Abstract:
A set of addressable test structures, each of which uses addressing schemes to access individual elements of the structure in a matrix, is used to test the quality of a wafer before integrated circuits produced thereon are diced, packaged and subjected to final testing. The electrical characteristic of each element is checked and compared to the electrical characteristic of all other like elements in the matrix. The effectiveness of the addressable test matrix is in readily analyzing the electrical characteristics of the test elements and in providing diagnostic information.

Description:
ORIGIN OF INVENTION 
     The invention described herein was made in the performance of work under a NASA contract, and is subject to the provisions of Public Law 96-517 (35 USC 202) in which the Contractor has elected to retain title. 
    
    
     BACKGROUND OF THE INVENTION 
     This invention relates to a method for testing integrated circuit (IC) wafers for quality control of the process, and initial screening of IC devices prior to dicing and packaging the individual devices. 
     The use of microelectronic test structures for process characterization in IC fabrication is now common, usually in the form of inverters interspersed among the devices. Yet these structures often consume a lot of area on wafers and are considered an automatic yield loss. Concern about this area is a long standing one that has limited their use. In more recent times the shift from whole-wafer-lithography to direct-step-on-wafer lithography has placed further emphasis on the efficient utilization of wafer area for diagnostic purposes. 
     Test chips can be &#34;pad intensive&#34; where each test element in a test structure (such as a transistor) is connected to a separate probe pad. This approach to test chip layout has the advantage of eliminating the interference of one structure on another. The disadvantage of this approach is that only a limited number of structures can be sampled so that it may be difficult to establish a meaningful characterization of device parameters and process faults. 

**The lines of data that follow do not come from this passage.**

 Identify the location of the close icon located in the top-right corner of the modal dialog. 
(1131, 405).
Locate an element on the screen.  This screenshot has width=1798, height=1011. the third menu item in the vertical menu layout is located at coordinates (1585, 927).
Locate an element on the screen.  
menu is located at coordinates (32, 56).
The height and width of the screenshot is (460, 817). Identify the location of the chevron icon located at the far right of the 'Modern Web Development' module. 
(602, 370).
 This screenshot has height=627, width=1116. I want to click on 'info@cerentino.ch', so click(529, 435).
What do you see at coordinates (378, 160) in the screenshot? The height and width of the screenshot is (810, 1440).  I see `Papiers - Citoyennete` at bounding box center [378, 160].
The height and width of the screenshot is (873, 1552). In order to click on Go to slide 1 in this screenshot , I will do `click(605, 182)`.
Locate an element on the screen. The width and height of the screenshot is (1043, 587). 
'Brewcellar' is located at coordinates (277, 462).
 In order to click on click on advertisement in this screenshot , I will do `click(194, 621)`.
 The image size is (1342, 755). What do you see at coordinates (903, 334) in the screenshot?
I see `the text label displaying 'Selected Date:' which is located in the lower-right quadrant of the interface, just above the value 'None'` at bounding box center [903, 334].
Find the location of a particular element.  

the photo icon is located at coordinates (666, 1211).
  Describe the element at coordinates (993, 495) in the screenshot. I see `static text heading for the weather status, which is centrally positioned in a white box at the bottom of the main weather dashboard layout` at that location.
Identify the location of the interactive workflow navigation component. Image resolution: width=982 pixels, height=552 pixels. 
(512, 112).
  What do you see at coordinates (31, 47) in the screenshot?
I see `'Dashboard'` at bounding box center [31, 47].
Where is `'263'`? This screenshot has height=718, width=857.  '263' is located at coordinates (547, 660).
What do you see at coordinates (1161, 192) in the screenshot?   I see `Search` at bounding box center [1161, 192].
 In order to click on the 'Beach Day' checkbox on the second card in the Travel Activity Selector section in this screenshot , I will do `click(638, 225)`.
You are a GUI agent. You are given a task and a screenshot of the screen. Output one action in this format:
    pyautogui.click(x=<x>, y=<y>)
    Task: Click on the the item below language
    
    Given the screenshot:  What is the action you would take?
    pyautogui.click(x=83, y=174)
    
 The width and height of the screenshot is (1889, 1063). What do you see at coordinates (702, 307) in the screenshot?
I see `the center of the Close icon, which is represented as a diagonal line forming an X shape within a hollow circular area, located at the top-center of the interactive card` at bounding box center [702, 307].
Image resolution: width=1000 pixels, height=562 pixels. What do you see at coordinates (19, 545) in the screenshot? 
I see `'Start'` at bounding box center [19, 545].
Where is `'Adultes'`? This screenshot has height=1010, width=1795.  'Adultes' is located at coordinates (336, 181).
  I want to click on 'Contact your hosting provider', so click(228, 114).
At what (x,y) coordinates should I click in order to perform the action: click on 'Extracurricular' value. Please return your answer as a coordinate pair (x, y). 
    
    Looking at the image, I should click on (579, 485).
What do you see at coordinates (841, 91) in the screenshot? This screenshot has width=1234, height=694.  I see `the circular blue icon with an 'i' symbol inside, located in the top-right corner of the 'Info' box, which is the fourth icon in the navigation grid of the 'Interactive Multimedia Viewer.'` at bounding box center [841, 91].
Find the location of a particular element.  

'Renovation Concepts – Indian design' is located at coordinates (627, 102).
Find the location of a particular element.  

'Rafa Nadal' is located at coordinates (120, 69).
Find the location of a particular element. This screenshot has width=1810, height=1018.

     OBJECTS AND SUMMARY OF THE INVENTION 
     An object of this invention is to develop a set of addressable test structures, each of which uses addressing schemes to access individual elements of the structure in a matrix. In a preferred embodiment the structure is an addressable CMOS inverter matrix that allows the signal transfer characteristics of elements in the matrix to be recorded for comparison. The test elements may consist of inverters, but the elements could be transistors, diodes or other integrated circuit devices, including contacts. The circuit characteristic of each element is checked and compared to the characteristic of all other like elements in the matrix. The effectiveness of the addressable test matrix is in analyzing the characteristics of the test elements and in providing diagnostic information. 
     The novel features that are considered characteristic of this invention are set forth with particularity in the appended claims. The invention will best be understood from the following description when read in connection with the accompanying drawings. 
    
    
     BRIEF DESCRIPTION OF THE DRAWINGS 
     FIG. 1a illustrates an addressable test matrix in accordance with this invention, and FIG. 1b illustrates a more general approach to implementation of the addressing means for the matrix. 
     FIG. 2a illustrates details of a preferred embodiment of the inverter matrix shown in FIG. 1. 
     FIG. 2b illustrates details of an inverter and transmission gate shown in FIG. 2a. 
     FIG. 3 is an enlarged view of the lower left corner of the inverter matrix of FIG. 1a showing a reference site. 
     FIG. 4 illustrates a block diagram of equipment used in testing IC wafers in accordance with this invention. 
     FIG. 5 illustrates four graphs A, B, C and D of inverter transfer curves taken from four addressable inverter matrices located at four sites on a wafer. 
     FIG. 6 illustrates the layout of an inverter-transmission gate cell showing the location of eleven contacts indicated by solid black areas. 
     FIG. 7 illustrates in a chart the location of open contacts in a portion of the addressable inverter matrix. The numbers refer to the contacts as labeled in FIG. 6. 
     FIG. 8 illustrates in a chart inverter parameters for the same portion of the addressable inverter matrix shown in FIG. 7. Faulty VLOW and VHIGH values are circled. 
    
    
     DESCRIPTION OF PREFERRED EMBODIMENTS 
     A test structure fabricated on an IC wafer in accordance with this invention is shown in FIG. 1a. It consists of a shift register 10 on the left side of the structure, a power bus 11, a 15×15 matrix 12 of 222 inverter-transmission gate cells and three reference sites connected to a ground bus 13 and a 2×10 probe array 14. The structure is confined to a square area that is 1.6-mm on a side. This layout allows this structure to be combined with other structures on an IC chip that are probeable with the same probe array. A more general approach is illustrated in FIG. 1b. 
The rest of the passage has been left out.